Reid was the second athlete eliminated, having expended all of his energy fighting for team points.
“I'm absolutely gutted,” he said.
“I got eliminated last week, and I said I never want to feel like that again, and to get that again just really, really hurts.”
Although he didn't want to make excuses, Reid said he knew he wouldn't be on race pace after being unwell in the week before the event.
“I wasn't 100 percent, but I wanted to do my best for the team. I knew if I gave it everything, I could get some points in the swim.”
Often Olympic triathlons are decided in the run at the end, while the Super League Triathlon series uses an alternative race format that changes slightly every weekend to find the best triathlete in the world.
Competitors work in teams and as individuals over four races on as many weekends with $1.25 million in prize money.

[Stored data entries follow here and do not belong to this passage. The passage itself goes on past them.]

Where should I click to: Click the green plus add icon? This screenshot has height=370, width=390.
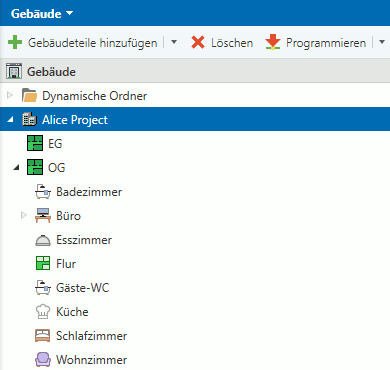(x=15, y=43)
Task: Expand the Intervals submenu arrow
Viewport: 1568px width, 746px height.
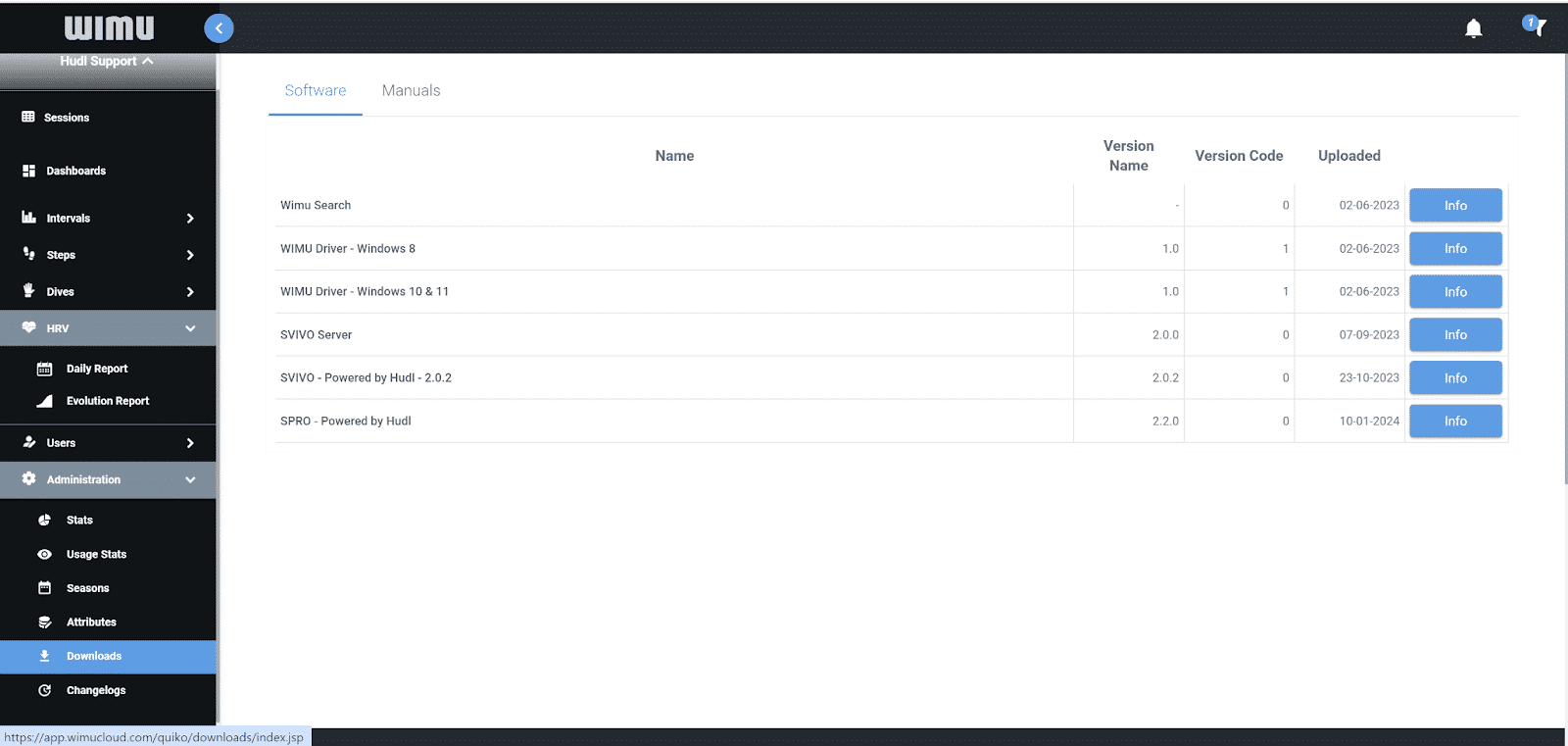Action: click(190, 219)
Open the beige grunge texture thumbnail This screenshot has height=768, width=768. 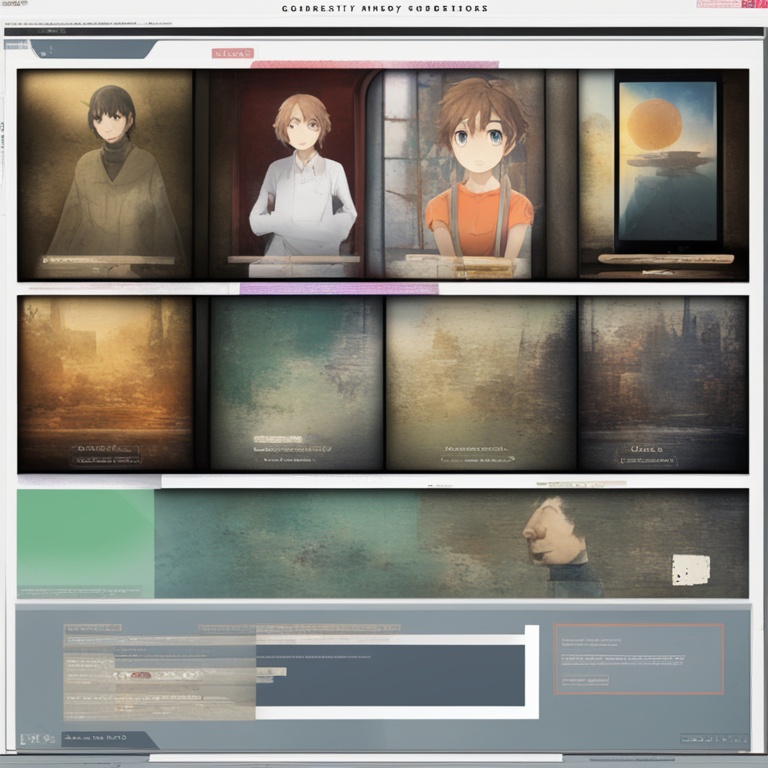tap(481, 382)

In Munich, the athletes did two laps of the course on the bike in a time trial format before a staggered start into two back-to-back sprint triathlons where anyone falling 45 seconds behind the leader at any transition was eliminated.
Reid sits 19th on the Super League series leaderboard after the first two events. Fellow New Zealander and team member Hayden Wilde slipped back from the top spot after winning the opening leg in London, settling into fourth place after finishing fourth in Munich.
The series heads to Jersey in the United Kingdom this weekend before wrapping up in the sunshine of California's Malibu the following week.